Comparison of Dark Ages of Camelot and Everquest

Improvements in Dark Ages of Camelot over Everquest:

Chat

Roleplaying

An economy that works!

Playability

Quests

Guilds

Disadvantages of Dark Ages of Camelot vs Everquest:

Comment

Mythic (Dark Ages of Camelot) focussed a lot of their design around the "realm vs realm" conflict. Unfortunately this appears like it will be the one part of the game that will fail (powergamers and PKers may love it). The biggest problem we expect in RvR (Realm vs Realm) is "instant kill" between mismatched players. It seems that most players are misunderstanding the nature of RvR and comparing solo characters against solo characters. Realm vs Realm is intended as massive group particpation where each class plays their role (ie healers may be easy to kill but they are vital and hence the others must protect them). Although Mythic talks about capturing forts and such, right now this appears to be just another excuse for PvP combat. It's unlikely that one realm will manage to occupy a location (fort) 24 hours a day, thus the same old "log out and come back tomorrow as if nothing ever happenned" problem still exists. Mythic has some great ideas here, let's hope they can tune them and get the problems worked out. Although both Verant and Mythic speak of "persistent" worlds, so far players can't make any real changes that actually persist from day to day.

Summary

The two games sound similar (both games are MMORPGs that involve running around and killing monsters). However the thought that went into the design of Dark Ages of Camelot makes it a significant evolution. In comparison Everquest seems extremely crude and obsolete. Dark Ages of Camelot hasn't captured "roleplaying" (I doubt any mass market game ever will), but it is an incredibly more enjoyable gaming experience.

Because of my interest and involvement in designing these games I tend to look very critically and pick out flaws in gaming systems. Dark Ages of Camelot is surprising me, while I see some serious basic flaws, I'm also seeing a lot of great improvements and my enthusiasm is growing every day. From the first day I played Everquest I hated it because they completely missed the potential of such a great game. Yet obviously almost a half million people have enjoyed a lot of fun (and frustration) for almost two and a half years in Everquest. Dark Ages of Camelot is delivering multi-player fantasy gaming with a lot more fun and a lot fewer frustrations.

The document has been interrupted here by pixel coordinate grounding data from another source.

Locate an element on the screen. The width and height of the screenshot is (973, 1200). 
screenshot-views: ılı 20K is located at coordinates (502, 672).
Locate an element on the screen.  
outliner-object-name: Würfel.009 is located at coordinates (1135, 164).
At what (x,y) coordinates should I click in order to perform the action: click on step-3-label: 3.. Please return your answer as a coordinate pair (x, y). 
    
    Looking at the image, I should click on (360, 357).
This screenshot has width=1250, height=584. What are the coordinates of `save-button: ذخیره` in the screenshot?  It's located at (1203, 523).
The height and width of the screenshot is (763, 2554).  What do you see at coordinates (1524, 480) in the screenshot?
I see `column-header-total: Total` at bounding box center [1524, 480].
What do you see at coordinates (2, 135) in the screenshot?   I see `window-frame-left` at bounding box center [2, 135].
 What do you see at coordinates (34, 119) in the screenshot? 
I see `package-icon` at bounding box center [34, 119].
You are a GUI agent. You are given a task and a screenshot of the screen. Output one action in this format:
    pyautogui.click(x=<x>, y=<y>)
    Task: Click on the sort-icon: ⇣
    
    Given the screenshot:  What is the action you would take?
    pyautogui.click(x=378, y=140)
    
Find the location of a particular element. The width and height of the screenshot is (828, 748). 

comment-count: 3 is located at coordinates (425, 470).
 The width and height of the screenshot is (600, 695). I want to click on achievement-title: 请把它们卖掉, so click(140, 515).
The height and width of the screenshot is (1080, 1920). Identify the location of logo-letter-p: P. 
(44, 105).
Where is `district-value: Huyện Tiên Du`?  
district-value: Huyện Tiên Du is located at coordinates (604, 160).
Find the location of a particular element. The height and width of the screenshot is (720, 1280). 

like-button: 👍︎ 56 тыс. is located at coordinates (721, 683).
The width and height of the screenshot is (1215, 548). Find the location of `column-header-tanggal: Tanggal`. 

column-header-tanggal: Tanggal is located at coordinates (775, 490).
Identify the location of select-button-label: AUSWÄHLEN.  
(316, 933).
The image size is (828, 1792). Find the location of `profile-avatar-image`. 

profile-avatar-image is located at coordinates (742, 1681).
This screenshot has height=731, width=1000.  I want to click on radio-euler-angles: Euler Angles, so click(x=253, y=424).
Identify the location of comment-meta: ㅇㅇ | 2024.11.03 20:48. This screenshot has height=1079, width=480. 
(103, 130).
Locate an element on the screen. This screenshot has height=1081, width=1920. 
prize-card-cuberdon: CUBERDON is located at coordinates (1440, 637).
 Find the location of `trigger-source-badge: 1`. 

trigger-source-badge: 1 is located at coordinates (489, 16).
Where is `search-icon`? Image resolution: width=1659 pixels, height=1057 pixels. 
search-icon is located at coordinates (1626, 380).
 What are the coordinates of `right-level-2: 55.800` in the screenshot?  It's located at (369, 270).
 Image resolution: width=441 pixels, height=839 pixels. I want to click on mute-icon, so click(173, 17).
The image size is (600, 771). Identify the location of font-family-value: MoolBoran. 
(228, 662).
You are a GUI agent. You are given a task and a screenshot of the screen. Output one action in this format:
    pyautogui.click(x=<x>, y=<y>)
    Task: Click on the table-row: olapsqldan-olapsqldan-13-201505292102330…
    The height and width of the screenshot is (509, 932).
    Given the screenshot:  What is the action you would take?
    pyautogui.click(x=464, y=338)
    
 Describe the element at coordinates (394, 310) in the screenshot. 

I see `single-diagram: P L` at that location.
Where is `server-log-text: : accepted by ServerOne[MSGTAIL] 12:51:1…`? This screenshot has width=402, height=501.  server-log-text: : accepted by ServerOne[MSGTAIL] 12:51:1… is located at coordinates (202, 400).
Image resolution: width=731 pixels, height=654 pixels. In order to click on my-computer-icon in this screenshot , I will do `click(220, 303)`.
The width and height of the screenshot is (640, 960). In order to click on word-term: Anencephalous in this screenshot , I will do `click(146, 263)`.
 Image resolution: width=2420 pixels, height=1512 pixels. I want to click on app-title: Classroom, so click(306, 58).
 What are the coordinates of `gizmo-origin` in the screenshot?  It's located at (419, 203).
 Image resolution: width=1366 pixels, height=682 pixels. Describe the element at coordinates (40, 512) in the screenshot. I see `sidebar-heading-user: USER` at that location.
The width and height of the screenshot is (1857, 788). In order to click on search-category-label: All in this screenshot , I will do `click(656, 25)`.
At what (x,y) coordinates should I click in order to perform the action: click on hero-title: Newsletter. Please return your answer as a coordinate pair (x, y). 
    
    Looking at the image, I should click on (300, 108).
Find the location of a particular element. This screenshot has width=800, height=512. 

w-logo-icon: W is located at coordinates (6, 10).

But frustrations do remain in Camelot, two of the worst flaws (instant death and level difference problems for grouping) of EQ remain in Camelot.

Dark Ages of Camelot has a much more friendly feel. It is much more friendly to the casual player (you don't have to be a power gamer to enjoy many of the nice little touches or to get critical, vital abilities such as bind).

Hardware Note

Some potential players have expressed concern about needing a powerful PC to run Camelot. Granitbrow reports that it runs acceptably on his P3-450 machine with only a pitiful old Voodoo 3 video card (he is upgrading his video). If you hae a low end machine (under 500 MHz) I would highly recommend you have 256 Meg RAM and a good video card (GeForce chipset).

"Low End" hardware report from Granitbrow:

Granitbrow's Report:

The game ran smoother last night with the new video card installed. The images were better and less muddy too. And I noticed a difference in the spell animations. With the previous Voodoo3 3000 card installed, the world looked very muddy and dull. Panning and looking up or down also was rather annoying. But it is definitly playable as is.

Earlier in the week Granitbrow reported that this same system with a Voodoo 3 card was playable.

I've tested Camelot with one of my lower end machines:

With 128 Meg of RAM this machine would not run Camelot. However after installing 256 Meg of RAM Camelot ran acceptably (turning is NOT as smooth as a really high end machine). The graphics looked great, movement was ok and zoning out of Camelot took a torturous 20 seconds (much slower than a higher end machine).

Most players running EQ should be able to match this with an inexpensive ($150) upgrade of memory and video card.